You have a table called students that represents a daily schedule of each student in a school (suppose all students have the same schedule every day). Table contains the following columns:
- student_id [int] -- unique identifier of a student.
- class [str] -- name of the class each student attends in this particular order. Can take one of the following values: 'english', 'math', 'history', 'chemistry', 'gym', 'civics', 'writing', 'engineering'
- grade [int] -- final grade of a student for a particular class.
| student_id | class | grade |
|---|---|---|
| 0 | engineering | 86 |
| 0 | chemistry | 75 |
| 1 | math | 85 |
| 1 | engineering | 0 |
| 1 | english | 73 |
| 1 | history | 81 |
| 2 | math | 12 |
| 2 | history | 81 |
| 2 | gym | 79 |
| 2 | english | 5 |
You have a theory that the sequence of class-to-class transitions affects students' grades. For instance, you suspect student #1 would do better in his engineering class if it immediately followed his english class instead of his math class.

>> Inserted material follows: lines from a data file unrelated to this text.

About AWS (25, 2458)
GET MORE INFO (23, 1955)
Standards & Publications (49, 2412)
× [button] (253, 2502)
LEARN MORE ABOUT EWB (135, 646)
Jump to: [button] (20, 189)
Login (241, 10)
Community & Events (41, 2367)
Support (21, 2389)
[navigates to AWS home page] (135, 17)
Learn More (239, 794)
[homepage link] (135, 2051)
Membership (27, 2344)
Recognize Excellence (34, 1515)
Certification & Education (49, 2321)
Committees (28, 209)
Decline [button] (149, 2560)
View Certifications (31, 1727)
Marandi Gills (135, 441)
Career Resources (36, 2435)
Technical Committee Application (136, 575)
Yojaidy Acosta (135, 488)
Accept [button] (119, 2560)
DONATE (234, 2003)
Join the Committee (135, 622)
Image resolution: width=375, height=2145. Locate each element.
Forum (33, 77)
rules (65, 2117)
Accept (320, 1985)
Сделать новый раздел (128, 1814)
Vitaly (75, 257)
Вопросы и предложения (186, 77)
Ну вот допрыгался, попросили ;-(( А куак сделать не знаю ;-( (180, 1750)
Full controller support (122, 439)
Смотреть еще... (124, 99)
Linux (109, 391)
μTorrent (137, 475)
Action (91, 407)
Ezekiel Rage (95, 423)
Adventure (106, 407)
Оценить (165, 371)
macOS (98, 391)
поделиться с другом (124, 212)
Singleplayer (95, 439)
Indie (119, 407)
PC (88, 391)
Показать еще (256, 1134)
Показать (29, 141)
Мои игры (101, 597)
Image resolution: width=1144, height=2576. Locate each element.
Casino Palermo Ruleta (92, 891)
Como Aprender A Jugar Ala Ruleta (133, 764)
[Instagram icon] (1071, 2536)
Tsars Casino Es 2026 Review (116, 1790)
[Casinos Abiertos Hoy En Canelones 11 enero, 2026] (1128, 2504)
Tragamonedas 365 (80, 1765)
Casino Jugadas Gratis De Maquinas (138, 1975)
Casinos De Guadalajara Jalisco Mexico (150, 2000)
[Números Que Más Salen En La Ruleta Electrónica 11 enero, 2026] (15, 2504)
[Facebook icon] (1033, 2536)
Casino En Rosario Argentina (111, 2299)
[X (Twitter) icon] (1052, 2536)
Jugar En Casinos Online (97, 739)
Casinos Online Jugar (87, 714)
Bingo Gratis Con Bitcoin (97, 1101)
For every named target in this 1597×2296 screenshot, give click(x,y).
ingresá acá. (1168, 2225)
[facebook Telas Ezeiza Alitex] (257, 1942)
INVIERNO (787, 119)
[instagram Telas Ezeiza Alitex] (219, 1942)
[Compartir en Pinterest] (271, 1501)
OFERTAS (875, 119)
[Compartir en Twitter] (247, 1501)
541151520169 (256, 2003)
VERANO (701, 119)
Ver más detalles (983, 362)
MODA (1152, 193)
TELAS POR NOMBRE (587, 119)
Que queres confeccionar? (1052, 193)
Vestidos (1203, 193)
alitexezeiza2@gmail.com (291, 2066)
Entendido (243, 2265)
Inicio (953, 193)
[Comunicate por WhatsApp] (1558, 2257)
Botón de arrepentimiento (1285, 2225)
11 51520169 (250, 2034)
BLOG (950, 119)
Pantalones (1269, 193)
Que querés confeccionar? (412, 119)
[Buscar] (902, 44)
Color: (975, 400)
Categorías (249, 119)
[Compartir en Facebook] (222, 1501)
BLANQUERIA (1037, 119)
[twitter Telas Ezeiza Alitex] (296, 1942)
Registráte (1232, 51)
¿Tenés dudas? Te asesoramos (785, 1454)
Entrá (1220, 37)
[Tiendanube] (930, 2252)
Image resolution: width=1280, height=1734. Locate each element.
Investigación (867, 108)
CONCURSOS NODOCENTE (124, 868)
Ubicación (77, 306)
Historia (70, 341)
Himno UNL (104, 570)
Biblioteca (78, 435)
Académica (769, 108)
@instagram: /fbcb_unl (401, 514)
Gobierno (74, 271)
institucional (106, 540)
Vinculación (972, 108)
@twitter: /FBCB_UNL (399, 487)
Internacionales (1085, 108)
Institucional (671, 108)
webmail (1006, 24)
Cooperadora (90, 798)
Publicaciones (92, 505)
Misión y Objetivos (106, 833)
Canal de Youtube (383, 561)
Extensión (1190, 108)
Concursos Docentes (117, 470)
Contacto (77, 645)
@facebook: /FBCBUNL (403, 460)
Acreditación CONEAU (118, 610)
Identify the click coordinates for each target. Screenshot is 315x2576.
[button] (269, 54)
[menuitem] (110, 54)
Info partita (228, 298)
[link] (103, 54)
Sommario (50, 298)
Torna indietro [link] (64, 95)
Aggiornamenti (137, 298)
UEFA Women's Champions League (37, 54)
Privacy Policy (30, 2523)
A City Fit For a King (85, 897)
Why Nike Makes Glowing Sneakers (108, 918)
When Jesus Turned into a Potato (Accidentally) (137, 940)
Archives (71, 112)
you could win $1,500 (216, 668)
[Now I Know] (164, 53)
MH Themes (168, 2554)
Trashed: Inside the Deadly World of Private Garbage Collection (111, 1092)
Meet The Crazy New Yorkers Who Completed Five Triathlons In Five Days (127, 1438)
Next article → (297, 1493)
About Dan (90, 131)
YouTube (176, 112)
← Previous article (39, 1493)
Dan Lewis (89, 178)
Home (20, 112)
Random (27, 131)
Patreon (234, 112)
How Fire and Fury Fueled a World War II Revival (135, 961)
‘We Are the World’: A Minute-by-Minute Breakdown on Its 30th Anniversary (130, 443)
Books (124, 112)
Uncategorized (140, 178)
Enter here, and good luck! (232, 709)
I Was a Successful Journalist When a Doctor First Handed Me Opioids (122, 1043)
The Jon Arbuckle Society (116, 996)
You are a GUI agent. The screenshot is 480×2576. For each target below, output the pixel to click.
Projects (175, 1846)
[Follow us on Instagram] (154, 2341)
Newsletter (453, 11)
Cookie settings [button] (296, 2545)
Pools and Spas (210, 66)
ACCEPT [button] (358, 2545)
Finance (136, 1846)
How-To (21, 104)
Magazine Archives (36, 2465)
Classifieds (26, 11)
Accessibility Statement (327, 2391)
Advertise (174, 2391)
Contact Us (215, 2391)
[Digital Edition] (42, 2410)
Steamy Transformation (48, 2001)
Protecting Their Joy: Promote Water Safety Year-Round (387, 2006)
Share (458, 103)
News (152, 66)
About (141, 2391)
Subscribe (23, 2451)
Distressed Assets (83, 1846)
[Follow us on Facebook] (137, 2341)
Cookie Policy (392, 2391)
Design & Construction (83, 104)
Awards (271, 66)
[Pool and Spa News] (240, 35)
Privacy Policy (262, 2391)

- Write a function to determine the average and median grade for groups of students based on the class they have immediately prior to a given class. Also report how many students fall into each group. How would you interpret the results?
[BONUS]
-
Add support of command line arguments. Make sure the script can be run from command line and the following two arguments can be specified:
- path to the .csv file
- name of the target class
-
Run your application inside of a docker container.
Good luck!!!